* **What is required**
With every picture left out, restate the listing below exactly as written.

§ §

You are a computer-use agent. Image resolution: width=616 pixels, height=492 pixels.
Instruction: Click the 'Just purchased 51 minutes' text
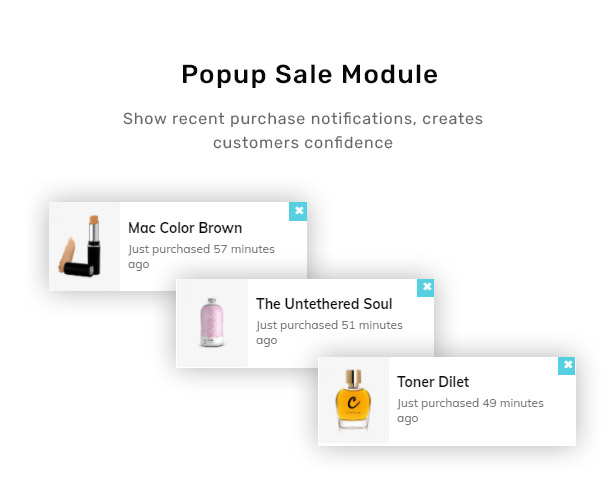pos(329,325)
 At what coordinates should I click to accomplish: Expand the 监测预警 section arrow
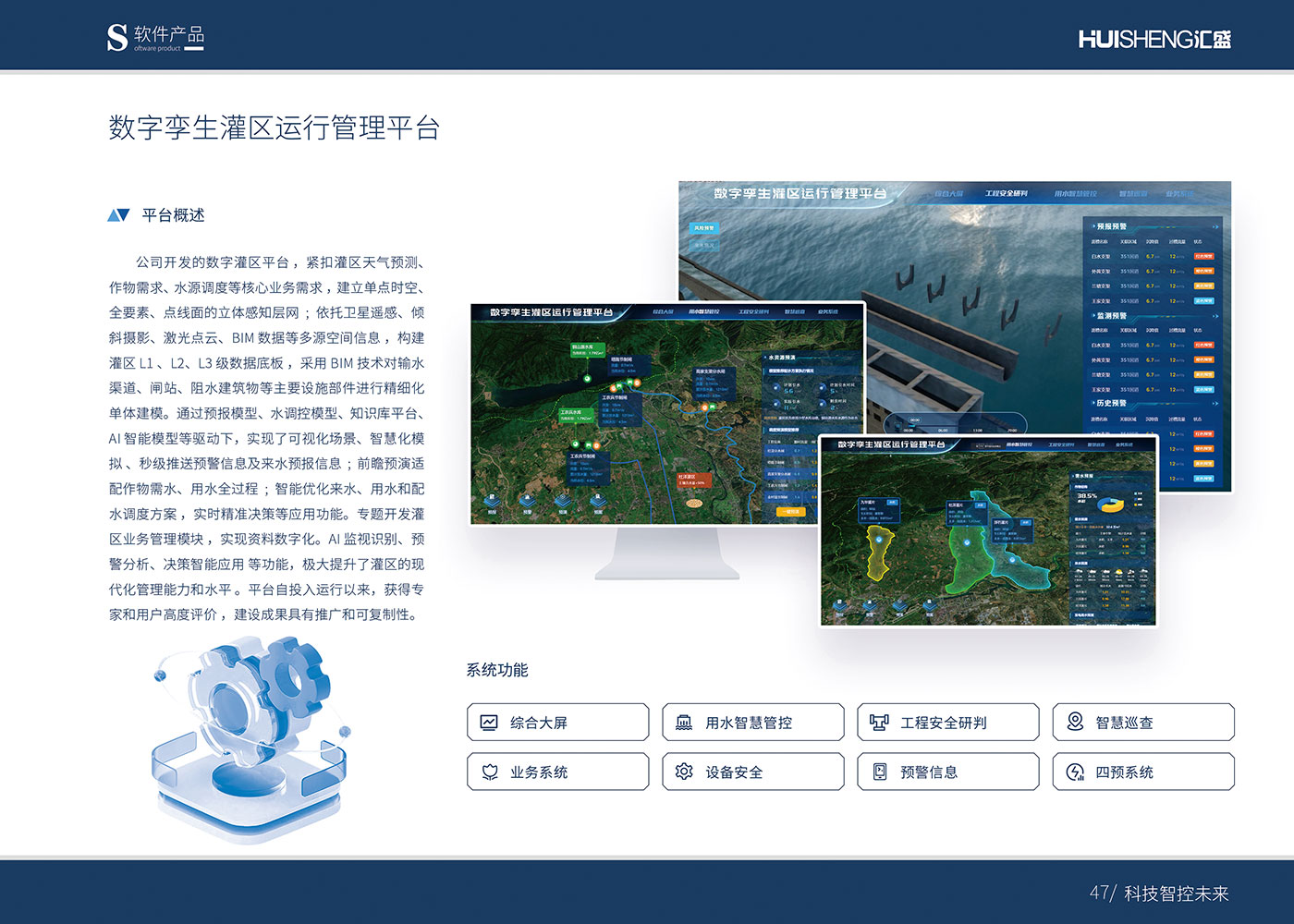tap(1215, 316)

§ §

* **Completed exercise**
You are a computer-use agent. Image resolution: width=616 pixels, height=492 pixels.
Instruction: Click the 'Just purchased 51 minutes' text
pos(329,325)
 At what coordinates should I click to accomplish: Expand the 监测预警 section arrow
tap(1215, 316)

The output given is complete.